Aim of the exercise -> Retype the whole listing verbatim and keep the pictures out of it.

■ ■ ■ ■ ■

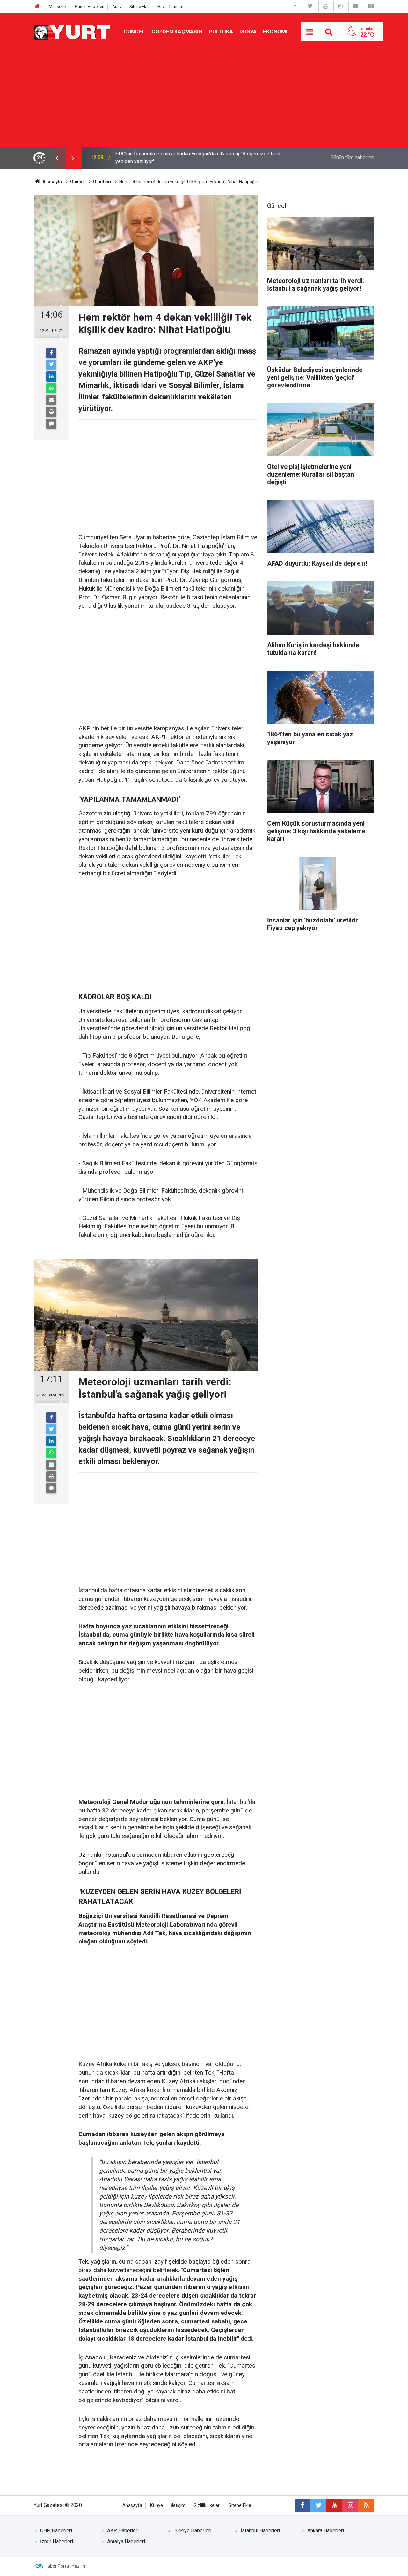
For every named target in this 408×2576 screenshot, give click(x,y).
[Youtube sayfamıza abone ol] (334, 2505)
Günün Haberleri (89, 6)
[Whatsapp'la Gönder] (51, 388)
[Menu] (310, 32)
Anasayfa (132, 2505)
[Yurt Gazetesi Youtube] (325, 6)
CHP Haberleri (56, 2531)
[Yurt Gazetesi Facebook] (295, 6)
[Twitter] (51, 365)
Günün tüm (352, 157)
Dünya (248, 31)
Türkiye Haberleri (192, 2531)
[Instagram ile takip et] (350, 2505)
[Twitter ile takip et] (318, 2505)
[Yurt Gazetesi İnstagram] (340, 6)
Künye (156, 2505)
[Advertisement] (204, 98)
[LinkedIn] (51, 376)
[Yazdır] (51, 412)
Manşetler (58, 6)
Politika (221, 31)
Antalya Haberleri (126, 2541)
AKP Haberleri (123, 2531)
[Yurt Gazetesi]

■ ■ ■ ■ ■

Response ->
For every named target in this 408×2576 screenshot, give click(x,y).
[Youtube sayfamıza abone ol] (334, 2505)
Günün Haberleri (89, 6)
[Whatsapp'la Gönder] (51, 388)
[Menu] (310, 32)
Anasayfa (132, 2505)
[Yurt Gazetesi Youtube] (325, 6)
CHP Haberleri (56, 2531)
[Yurt Gazetesi Facebook] (295, 6)
[Twitter] (51, 365)
Günün tüm (352, 157)
Dünya (248, 31)
Türkiye Haberleri (192, 2531)
[Instagram ile takip et] (350, 2505)
[Twitter ile takip et] (318, 2505)
[Yurt Gazetesi İnstagram] (340, 6)
Künye (156, 2505)
[Advertisement] (204, 98)
[LinkedIn] (51, 376)
[Yazdır] (51, 412)
Manşetler (58, 6)
Politika (221, 31)
Antalya Haberleri (126, 2541)
AKP Haberleri (123, 2531)
[Yurt Gazetesi]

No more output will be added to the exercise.